With just a few weeks to go in one of the most contentious election seasons in history, political talk may be at an all-time high in your department. Tempers, too.
After all, the economy’s still in the dumper, health reform is an on-going issue and the Iraq occupation isn’t quite over yet. That means staffers likely have no shortage of opinions on what should be done and who’s the best person to get it done.
It’s a mine field for employers. Productivity drops, emotions run high and companies could even end up in legal hot water if political talk goes too far.
So how can you keep the election out of the workday these next few weeks? Four must-make moves:
- Cut conversations off fast. Put all supervisors on alert: If they hear talk of the Tea Party or who is or isn’t a witch, they’ll want to jump in fast to encourage another line of conversation. Folks gripe that’s a violation of their First Amendment right to free speech? Offer this reality check: That provision of the first amendment doesn’t apply to private workplaces.
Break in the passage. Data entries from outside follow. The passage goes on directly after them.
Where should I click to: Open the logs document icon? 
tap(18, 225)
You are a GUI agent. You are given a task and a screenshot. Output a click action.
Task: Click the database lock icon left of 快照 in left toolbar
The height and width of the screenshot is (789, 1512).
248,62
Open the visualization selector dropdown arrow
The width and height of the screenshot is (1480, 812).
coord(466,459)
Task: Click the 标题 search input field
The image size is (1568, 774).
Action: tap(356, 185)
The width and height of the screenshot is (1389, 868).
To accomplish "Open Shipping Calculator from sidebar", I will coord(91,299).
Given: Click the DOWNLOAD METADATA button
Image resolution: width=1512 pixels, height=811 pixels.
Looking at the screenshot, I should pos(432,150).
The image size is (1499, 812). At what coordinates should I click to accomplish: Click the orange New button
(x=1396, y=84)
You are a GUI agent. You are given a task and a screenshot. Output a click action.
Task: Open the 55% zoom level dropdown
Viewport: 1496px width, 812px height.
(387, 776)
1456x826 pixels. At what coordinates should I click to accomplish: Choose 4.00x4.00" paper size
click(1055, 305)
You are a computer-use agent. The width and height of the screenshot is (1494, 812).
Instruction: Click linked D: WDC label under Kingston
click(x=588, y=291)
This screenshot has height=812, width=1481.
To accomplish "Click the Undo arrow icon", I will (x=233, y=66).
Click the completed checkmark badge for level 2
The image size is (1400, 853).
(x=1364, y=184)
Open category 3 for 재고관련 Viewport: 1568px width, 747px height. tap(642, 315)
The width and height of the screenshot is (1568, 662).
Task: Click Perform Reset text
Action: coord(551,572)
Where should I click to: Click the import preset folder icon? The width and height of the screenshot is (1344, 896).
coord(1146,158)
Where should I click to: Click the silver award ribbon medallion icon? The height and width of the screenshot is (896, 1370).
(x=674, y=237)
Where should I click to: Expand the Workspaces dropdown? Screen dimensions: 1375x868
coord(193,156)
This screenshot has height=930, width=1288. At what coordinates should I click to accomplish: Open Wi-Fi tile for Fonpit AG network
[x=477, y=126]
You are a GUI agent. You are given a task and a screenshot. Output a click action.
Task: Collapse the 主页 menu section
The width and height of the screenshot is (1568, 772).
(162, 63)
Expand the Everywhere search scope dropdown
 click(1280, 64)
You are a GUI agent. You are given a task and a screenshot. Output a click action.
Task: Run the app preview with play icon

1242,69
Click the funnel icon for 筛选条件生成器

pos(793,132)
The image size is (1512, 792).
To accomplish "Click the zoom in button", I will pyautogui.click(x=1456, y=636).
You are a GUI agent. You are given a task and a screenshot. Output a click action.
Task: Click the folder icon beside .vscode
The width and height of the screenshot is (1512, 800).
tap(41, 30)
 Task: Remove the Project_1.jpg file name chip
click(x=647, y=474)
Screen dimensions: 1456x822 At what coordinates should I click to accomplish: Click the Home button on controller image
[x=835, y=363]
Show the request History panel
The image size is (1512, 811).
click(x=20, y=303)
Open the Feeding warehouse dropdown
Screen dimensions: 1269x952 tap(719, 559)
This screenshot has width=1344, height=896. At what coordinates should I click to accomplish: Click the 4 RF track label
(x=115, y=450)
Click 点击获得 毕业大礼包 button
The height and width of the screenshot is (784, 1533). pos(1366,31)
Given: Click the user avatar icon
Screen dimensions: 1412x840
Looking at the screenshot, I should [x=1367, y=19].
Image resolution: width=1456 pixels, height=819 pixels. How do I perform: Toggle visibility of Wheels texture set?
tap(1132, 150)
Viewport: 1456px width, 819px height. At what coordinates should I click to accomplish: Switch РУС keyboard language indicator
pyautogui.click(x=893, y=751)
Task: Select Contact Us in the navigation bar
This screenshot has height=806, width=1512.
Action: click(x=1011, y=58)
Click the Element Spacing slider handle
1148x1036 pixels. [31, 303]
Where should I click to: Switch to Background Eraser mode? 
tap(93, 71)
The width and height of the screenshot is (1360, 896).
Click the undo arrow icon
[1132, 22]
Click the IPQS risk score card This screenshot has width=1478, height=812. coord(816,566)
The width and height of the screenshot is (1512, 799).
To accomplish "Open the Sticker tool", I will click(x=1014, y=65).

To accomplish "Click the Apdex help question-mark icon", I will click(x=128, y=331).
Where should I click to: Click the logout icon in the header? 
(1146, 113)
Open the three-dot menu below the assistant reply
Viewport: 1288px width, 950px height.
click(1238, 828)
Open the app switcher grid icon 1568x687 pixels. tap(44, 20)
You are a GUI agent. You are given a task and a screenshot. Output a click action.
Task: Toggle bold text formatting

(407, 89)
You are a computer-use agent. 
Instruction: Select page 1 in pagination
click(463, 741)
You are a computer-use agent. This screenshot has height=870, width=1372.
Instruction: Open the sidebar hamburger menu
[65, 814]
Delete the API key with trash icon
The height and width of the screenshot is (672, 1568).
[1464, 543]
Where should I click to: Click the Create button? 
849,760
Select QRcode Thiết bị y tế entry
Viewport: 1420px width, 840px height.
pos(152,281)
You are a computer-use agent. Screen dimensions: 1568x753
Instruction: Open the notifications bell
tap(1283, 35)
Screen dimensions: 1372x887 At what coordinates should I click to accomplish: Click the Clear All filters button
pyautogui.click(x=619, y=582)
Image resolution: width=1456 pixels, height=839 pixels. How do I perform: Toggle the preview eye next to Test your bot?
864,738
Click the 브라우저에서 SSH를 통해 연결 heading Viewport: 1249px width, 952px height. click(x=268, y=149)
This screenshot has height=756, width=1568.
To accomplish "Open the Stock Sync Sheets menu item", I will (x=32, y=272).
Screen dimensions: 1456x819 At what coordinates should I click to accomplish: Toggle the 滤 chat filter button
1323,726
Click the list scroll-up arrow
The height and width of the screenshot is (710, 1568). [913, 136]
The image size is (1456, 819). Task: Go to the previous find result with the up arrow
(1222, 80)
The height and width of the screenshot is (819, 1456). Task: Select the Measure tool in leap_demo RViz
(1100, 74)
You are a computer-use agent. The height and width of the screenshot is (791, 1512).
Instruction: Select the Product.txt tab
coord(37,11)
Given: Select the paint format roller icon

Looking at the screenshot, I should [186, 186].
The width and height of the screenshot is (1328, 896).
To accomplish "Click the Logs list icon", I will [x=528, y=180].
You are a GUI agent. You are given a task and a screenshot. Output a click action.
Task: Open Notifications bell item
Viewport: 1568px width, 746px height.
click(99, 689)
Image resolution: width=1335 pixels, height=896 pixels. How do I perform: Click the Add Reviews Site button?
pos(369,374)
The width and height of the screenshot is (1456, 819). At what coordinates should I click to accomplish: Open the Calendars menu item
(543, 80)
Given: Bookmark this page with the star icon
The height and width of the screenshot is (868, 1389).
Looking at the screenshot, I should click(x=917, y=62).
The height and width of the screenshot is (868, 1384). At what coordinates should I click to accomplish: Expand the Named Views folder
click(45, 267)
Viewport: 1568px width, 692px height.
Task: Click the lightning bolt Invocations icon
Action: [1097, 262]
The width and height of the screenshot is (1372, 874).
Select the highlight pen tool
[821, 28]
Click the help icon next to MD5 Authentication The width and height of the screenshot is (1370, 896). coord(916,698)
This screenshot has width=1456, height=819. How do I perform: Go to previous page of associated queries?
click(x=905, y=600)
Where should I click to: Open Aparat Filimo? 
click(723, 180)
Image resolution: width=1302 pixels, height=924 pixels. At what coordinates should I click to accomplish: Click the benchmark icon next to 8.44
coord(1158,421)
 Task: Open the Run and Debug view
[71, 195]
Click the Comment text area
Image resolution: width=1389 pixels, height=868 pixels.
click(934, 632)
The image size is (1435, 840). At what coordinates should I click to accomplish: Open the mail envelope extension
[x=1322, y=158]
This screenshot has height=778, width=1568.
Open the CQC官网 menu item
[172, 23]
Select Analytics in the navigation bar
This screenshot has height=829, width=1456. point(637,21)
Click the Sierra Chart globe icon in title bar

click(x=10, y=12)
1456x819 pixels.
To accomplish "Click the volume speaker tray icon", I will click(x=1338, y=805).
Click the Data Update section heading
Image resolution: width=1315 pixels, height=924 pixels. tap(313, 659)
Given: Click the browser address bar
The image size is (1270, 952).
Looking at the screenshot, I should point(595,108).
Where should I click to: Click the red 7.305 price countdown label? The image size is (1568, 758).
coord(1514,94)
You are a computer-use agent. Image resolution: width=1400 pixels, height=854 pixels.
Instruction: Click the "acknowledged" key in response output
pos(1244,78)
- Kibosh the political paraphernalia. Of course, these conversations are a lot less likely to start if someone isn’t wearing a gigantic button endorsing a given candidate around the office. You might consider banning all buttons, bumper stickers, etc., to keep from sparking debates.
- Be open to any and all employee complaints. Tolerance levels for political talk are all over the board. What one staffer may find “offensive” might not bother someone else at all. But because political conversations can quickly morph into hostile work environment claims, you’ll want all supervisors to listen seriously to any complaint a staffer brings. After all, even if you do your best to make it an election-free zone, you probably won’t be able to squash all election talk (and who knows how much goes on outside your earshot?).
- Watch the days after even more closely. Just when you thought it was all over! The days immediately after Election Day actually tend to be some of the most emotionally charged. You may have some gloating winners or sore losers in the ranks. So keep your radar especially tuned for the days after the returns come in to keep any lingering issues from sapping productivity … or worse.